======== AVAILABLE DATA

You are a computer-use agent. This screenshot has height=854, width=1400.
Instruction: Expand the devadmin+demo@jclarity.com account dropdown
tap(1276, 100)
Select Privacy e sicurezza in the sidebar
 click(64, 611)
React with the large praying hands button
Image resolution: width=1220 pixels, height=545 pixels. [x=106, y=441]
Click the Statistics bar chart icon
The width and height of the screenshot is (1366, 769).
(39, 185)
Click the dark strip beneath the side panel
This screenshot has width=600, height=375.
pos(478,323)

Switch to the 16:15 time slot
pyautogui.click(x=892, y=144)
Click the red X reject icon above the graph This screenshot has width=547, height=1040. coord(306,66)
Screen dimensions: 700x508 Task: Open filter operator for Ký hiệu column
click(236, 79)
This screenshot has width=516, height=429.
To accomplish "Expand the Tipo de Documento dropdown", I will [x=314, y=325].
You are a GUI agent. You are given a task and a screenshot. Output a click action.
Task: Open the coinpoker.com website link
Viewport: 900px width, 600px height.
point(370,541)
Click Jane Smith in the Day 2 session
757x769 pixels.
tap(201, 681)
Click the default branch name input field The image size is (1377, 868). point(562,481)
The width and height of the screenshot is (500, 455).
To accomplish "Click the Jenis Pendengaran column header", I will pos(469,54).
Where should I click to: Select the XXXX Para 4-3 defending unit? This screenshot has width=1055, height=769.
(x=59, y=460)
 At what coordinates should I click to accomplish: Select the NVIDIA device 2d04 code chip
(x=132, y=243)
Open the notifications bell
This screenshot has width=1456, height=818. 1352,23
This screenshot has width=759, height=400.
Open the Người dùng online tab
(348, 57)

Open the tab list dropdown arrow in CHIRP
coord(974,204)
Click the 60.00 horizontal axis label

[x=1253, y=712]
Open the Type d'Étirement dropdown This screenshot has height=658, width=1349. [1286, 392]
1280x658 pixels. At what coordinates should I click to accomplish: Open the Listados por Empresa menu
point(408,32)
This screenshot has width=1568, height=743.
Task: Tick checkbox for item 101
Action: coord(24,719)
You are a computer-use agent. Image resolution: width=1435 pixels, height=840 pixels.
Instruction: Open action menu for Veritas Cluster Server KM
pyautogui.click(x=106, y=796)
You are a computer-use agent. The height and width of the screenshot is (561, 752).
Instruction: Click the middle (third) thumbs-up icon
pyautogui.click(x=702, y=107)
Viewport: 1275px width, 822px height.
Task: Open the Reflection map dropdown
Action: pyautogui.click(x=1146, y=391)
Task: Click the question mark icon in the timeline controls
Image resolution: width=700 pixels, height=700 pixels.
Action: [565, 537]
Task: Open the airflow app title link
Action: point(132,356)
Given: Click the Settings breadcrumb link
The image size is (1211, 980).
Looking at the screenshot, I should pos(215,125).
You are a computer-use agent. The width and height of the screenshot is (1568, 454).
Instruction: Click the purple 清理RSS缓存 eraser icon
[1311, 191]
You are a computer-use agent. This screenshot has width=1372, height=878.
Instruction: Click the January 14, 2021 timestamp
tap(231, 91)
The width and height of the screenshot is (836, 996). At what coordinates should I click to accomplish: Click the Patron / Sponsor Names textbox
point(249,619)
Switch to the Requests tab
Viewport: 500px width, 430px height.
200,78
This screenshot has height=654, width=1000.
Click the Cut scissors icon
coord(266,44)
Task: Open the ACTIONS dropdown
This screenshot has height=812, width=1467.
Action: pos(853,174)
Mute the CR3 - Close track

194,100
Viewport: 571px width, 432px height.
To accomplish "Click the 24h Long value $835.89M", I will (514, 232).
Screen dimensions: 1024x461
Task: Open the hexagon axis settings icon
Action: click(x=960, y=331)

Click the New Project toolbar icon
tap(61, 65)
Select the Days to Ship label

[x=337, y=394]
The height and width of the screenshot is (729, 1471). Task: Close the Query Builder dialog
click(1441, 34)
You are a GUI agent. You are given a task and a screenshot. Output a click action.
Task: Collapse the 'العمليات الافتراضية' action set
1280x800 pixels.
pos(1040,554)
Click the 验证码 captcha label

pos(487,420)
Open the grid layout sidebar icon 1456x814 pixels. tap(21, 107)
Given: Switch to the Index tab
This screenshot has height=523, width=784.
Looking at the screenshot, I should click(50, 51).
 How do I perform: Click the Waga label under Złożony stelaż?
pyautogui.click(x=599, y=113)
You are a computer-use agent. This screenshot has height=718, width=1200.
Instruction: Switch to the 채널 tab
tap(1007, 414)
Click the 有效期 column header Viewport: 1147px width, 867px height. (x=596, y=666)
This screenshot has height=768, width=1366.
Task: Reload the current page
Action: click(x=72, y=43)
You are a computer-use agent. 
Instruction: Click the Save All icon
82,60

================

The lines to extract from the data above begin with the line containing "1280x658 pixels. At" and end with the line containing "Task: Click the". Extract them exactly, including both.

1280x658 pixels. At what coordinates should I click to accomplish: Open the Listados por Empresa menu
point(408,32)
This screenshot has width=1568, height=743.
Task: Tick checkbox for item 101
Action: coord(24,719)
You are a computer-use agent. Image resolution: width=1435 pixels, height=840 pixels.
Instruction: Open action menu for Veritas Cluster Server KM
pyautogui.click(x=106, y=796)
You are a computer-use agent. The height and width of the screenshot is (561, 752).
Instruction: Click the middle (third) thumbs-up icon
pyautogui.click(x=702, y=107)
Viewport: 1275px width, 822px height.
Task: Open the Reflection map dropdown
Action: pyautogui.click(x=1146, y=391)
Task: Click the question mark icon in the timeline controls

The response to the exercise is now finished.